The guidelines for exclusion were identical in 1992 and 1994. Students with disabilities who were mainstreamed for less than 50 percent of school time, or judged incapable of meaningful participation, were exempt. Children who had spent less than two years in an English-speaking school, and could not participate meaningfully in English, were also excluded.
Under the new criteria, less than three years of English instruction, or an inability to participate in English, will remove a student from the testing pool. The revised criteria also will disqualify a student with an individual education plan that prohibits the NAEP test format, and a student with severely low cognitive function.
Field tests with the new criteria began with the 1995 NAEP reading test.

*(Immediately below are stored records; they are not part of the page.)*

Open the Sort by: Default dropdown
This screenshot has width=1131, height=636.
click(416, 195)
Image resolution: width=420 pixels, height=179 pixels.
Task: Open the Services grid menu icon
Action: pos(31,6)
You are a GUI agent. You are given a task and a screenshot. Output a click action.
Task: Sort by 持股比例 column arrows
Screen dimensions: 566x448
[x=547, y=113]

Test accommodations were offered, on an experimental basis, in 1996. A split-sample design for the 1998 NAEP reading assessment gave the first statistical measures of how changes in special needs participation, and test accommodations, would play out.

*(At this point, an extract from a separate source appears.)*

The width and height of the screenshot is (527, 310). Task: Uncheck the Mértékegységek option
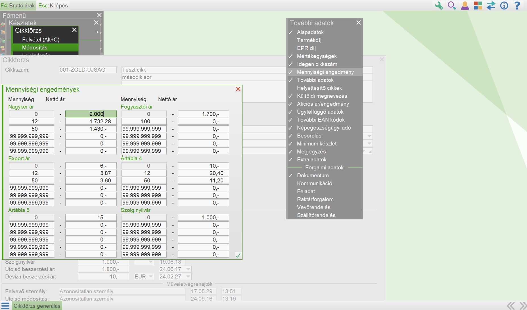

According to NCES, “For the 1998 NAEP reading assessment, national and state NAEP school random samples were divided into two equivalent halves.” One- half of the sample took the test without any accommodations. Special-needs students in the other half-sample got extended time, one-on-one testing, or other provisions typically allowed in the schools. Translating dictionaries were prohibited. Questions and reading passages could not be read aloud.
The first 1998 NAEP report used data from student samples without any accommodation. In North Carolina, 38 percent of fourth-grade students were below basic in reading, 34 percent were at the basic level, 22 percent were proficient, and 6 percent were advanced, the report said. A ‘basic ’level means the student understands overall meaning, but may not be able to draw inferences, and cannot generalize to concepts outside the text.

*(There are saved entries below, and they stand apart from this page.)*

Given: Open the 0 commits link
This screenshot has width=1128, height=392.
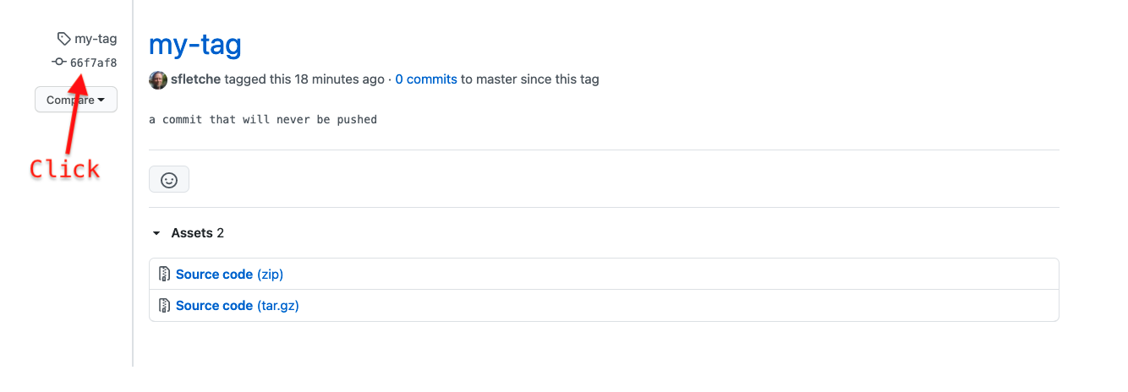Looking at the screenshot, I should coord(426,79).
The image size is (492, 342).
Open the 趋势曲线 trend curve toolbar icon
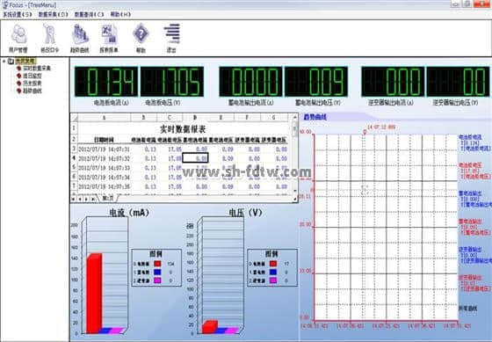(x=80, y=38)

The revised NCES report, Including Special-Needs Students in the NAEP 1998 Reading Assessment, showed that the modified assessment framework tended to reduce exclusions. Students who used accommodations made up 1 percent to 2 percent of the total number for each grade. By drawing in more low-performing students, the NAEP had succeeded in making the test accessible to a wider population. Average reading scores on the more-inclusive NAEP declined by one scale point in each grade. Accomplishing one goal raised new issues.
North Carolina’s fourth-grade reading results declined significantly using the revised procedures. Forty-two percent of students scored below basic, 31 percent demonstrated basic skills, and 21 percent were proficient. The percentage of advanced students was unchanged. Eighth- and 12th- grade scores also declined, but were not statistically significant.
States, and the NAGB, understand the implications of new NAEP procedures. The need to meet proficiency standards under No Child Left Behind law drives exclusions up. Because of the mandate to test all students, and the availability of a wider choice of options, low-performing students can now be included. The revised scores are probably a “truer picture,” NCES said. But recent volatility in participation rates, seen in the 2002 NAEP assessments, signal the depth of the dilemma that states are facing. The National Assessment Governing Board has already reversed itself several times on a policy to ‘flag’ results when exclusion rates vary by more than 3 percent. No “precise point at which exclusion rates would have a significant impact on average test scores” has been determined, Goldstein said. Nevertheless, NAGB may reinstate the ‘flagging’ policy until it can determine whether some states are using exclusion rates to unfairly influence test scores.
Palasek is a policy analyst at the North Carolina Education Alliance and assistant editor at Carolina Journal.